Redemption is costly. We should not be surprised, since everything in life comes at some kind of price, whether of money, work, investing time in relationships, helping to carry someone else’s burdens, etc. Many champion “unconditional love”, but they fail to see that someone pays the price, someone suffers loss of some kind to help or to forgive or to set free. It is better to talk about “sacrificial love”, because that is God’s kind of love. For God so loved the world that he gave his one and only Son, that whoever believes in him shall not perish but have eternal life (John 3:16 NIV). I have been crucified with Christ and I no longer live, but Christ lives in me. The life I now live in the body, I live by faith in the Son of God, who loved me and gave himself for me (Galatians 2:20 NIV).
Let’s think of the meaning of redemption: To redeem is to set free by the payment of a price. The redeemer must give something to secure the release of someone. As we have said, Ruth and Naomi were in a precarious financial position, since they were widows. Ruth’s hard work of gleaning had eased their crisis temporarily, but how could they be securely free? They needed a redeemer. To gain freedom, a price must be paid. God built this idea into the old covenant law. Consider two examples:
- Since God delivered Israel through the means of the plague on Egypt’s firstborn, God required Israel to redeem all its firstborn males, whether sons or animals (Exodus 13:1-2, 11-16; cf. Numbers 3:40-51).
- God required his people to protect human life. This included keeping dangerous animals, like bulls, from harming people. If a person’s bull gored a man or a woman to death (what we might call involuntary manslaughter), the bull had to be destroyed, but the owner could redeem his life by paying whatever was demanded (Exodus 21:28-32).
Boaz would have to pay to redeem Ruth and Naomi, when he functioned as their kinsman redeemer.
God redeemed his people by the payment of a ransom price. In the shadows of the old covenant, God gave Egypt and other nearby nations in exchange for Israel’s freedom (Isaiah 43:3-4). In the reality of the new covenant, God gave the precious blood of Christ to redeem us from an empty way of life (1 Peter 1:18-21). For this reason, don’t live for evil human desires; live for the will of God (1 Peter 4:1-5).

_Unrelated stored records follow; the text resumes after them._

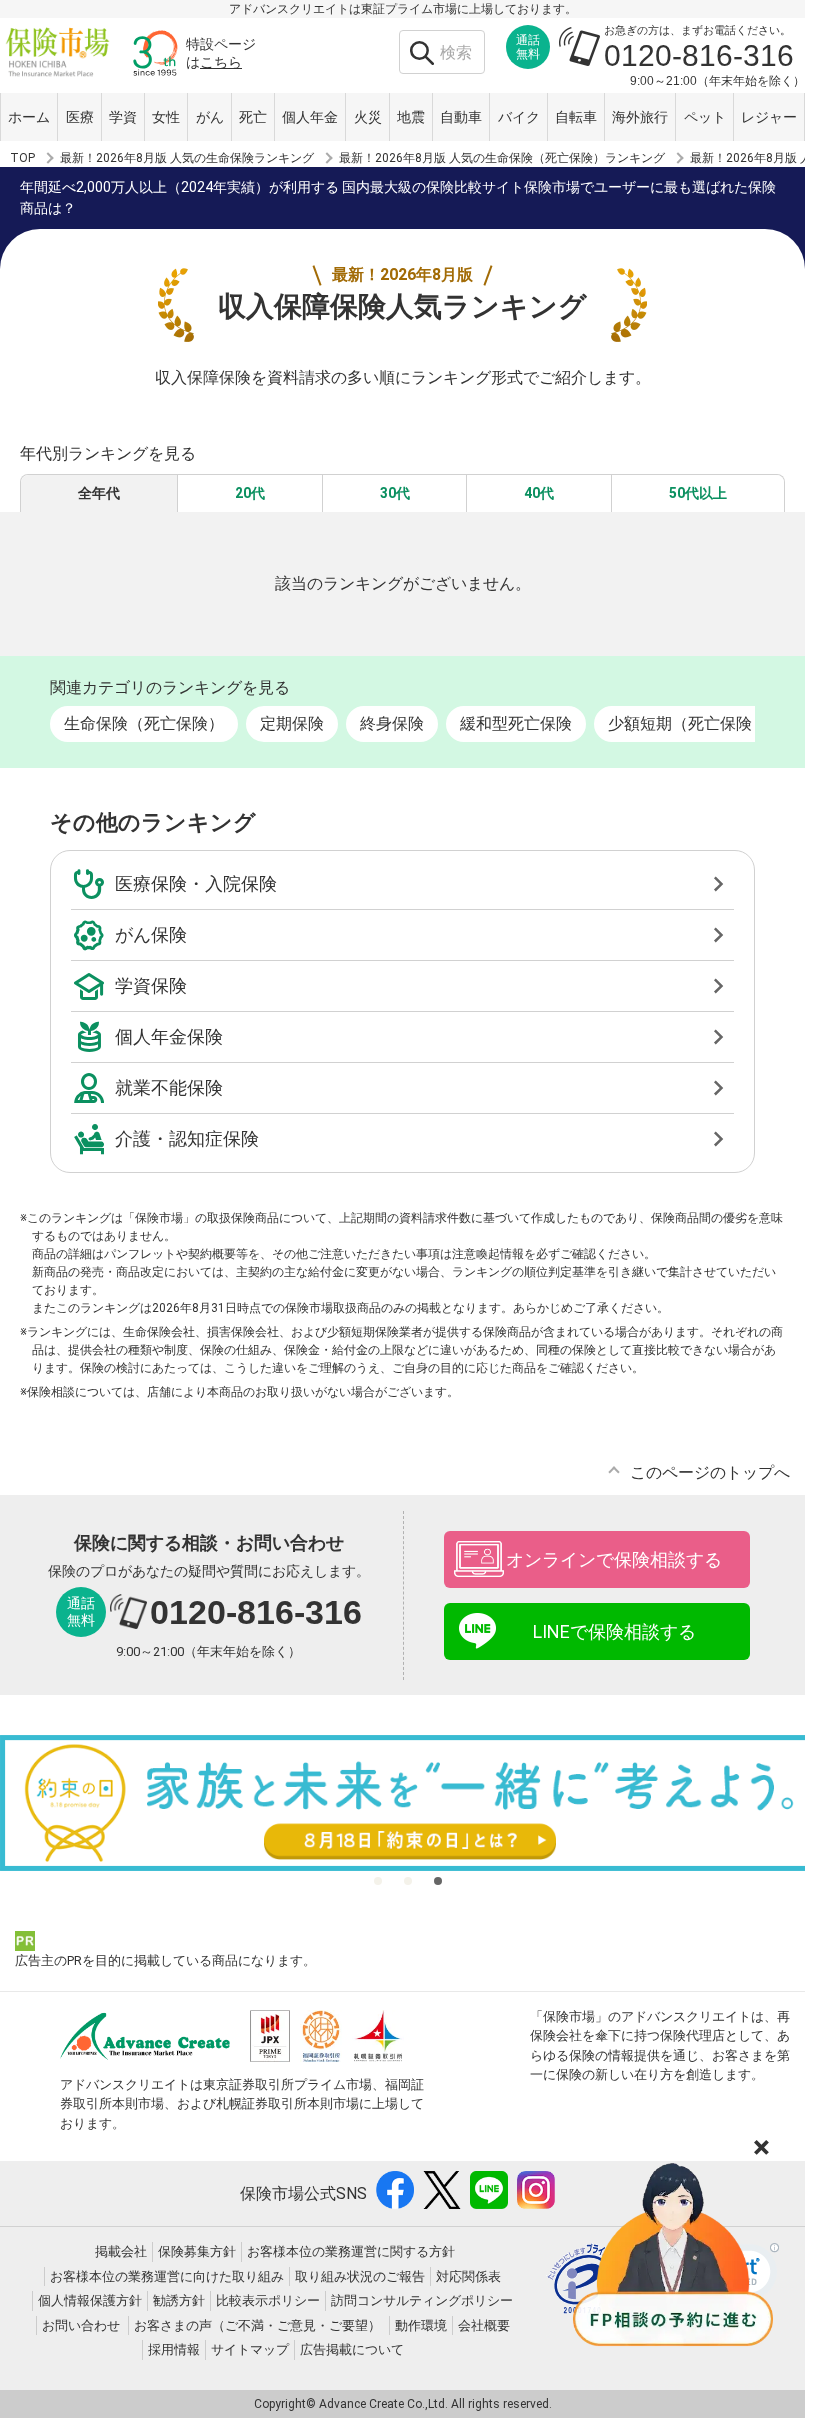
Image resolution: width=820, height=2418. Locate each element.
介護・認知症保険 (187, 1138)
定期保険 (292, 723)
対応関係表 (468, 2276)
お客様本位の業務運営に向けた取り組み (167, 2276)
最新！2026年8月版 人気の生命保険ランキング (187, 158)
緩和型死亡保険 (516, 723)
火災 (368, 117)
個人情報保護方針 (90, 2300)
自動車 (461, 117)
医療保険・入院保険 (196, 883)
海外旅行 (640, 117)
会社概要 (484, 2325)
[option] (410, 1803)
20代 (250, 493)
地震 (411, 117)
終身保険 (392, 723)
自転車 (576, 117)
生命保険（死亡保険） (144, 723)
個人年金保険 (169, 1036)
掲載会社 (121, 2251)
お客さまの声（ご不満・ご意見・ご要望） (257, 2325)
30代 (395, 493)
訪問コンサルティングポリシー (422, 2300)
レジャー (769, 117)
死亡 (253, 117)
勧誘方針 (179, 2300)
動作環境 (421, 2325)
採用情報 (174, 2349)
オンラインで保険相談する (614, 1559)
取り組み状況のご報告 (360, 2276)
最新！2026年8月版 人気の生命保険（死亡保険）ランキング (502, 158)
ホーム (29, 117)
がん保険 (151, 934)
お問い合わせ (81, 2325)
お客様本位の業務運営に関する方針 (351, 2251)
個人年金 (310, 117)
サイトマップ (250, 2349)
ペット (705, 117)
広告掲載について (352, 2349)
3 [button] (438, 1881)
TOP (22, 158)
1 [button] (378, 1881)
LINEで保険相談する (614, 1631)
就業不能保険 (169, 1087)
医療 (80, 117)
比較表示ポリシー (268, 2300)
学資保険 (151, 985)
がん (210, 117)
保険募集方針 (197, 2251)
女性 (166, 117)
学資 (123, 117)
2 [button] (408, 1881)
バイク (519, 117)
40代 (539, 493)
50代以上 (698, 493)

Redemption provides hope for the future. At this point of the story of Ruth, we have reached the turning point. When Naomi saw how much Ruth had gleaned and learned in whose field she had gleaned, she regained hope (cf. 2:20). She returned to worship, because she thought about redemption and began to act according to it! This also set Naomi to thinking about remarriage for her daughter-in-law. Picture her making scones one day. (By the way, Sharon makes great scones!) Picture Naomi musing about her new career as a matchmaker. “Let’s see… Ruth is an eligible young woman, and Boaz is one of our kinsman redeemers. Now if I can get the two of them together in a more promising romantic situation than when Ruth is sweaty and dirty from gleaning, Mr. Boaz might notice Ruth. If we do this right, he might want to do more than give her some roasted grain. Hmm, what can I do to help this along?”
In a far greater way, God planned to give us hope and a future in Christ. We were hopelessly in debt because of sin (Romans 6:23), separated from Christ, excluded from citizenship in God’s nation and foreigners to the covenants of the promise, without hope and without God in the world (Ephesians 2:12). We were destined for wrath (John 3:36). But God decided to send his Son as a kinsman-redeemer. To make him eligible as our kinsman, he put him in the human family (Hebrews 2:10-11), in order to redeem us through Christ’s blood, so that we might have our sins forgiven (Ephesians 1:7), and receive the free gift of eternal life (Romans 6:23). This is the story of God’s glory; it is good news for us.
My friend, have you trusted the Lord Jesus Christ as your Redeemer? The Lord Jesus paid the very costly price necessary to set free all who believe in him from sin, guilt, condemnation, and wrath. Freedom from all these is offered to you through faith in Christ. Today is an excellent day to receive the free gift of eternal life.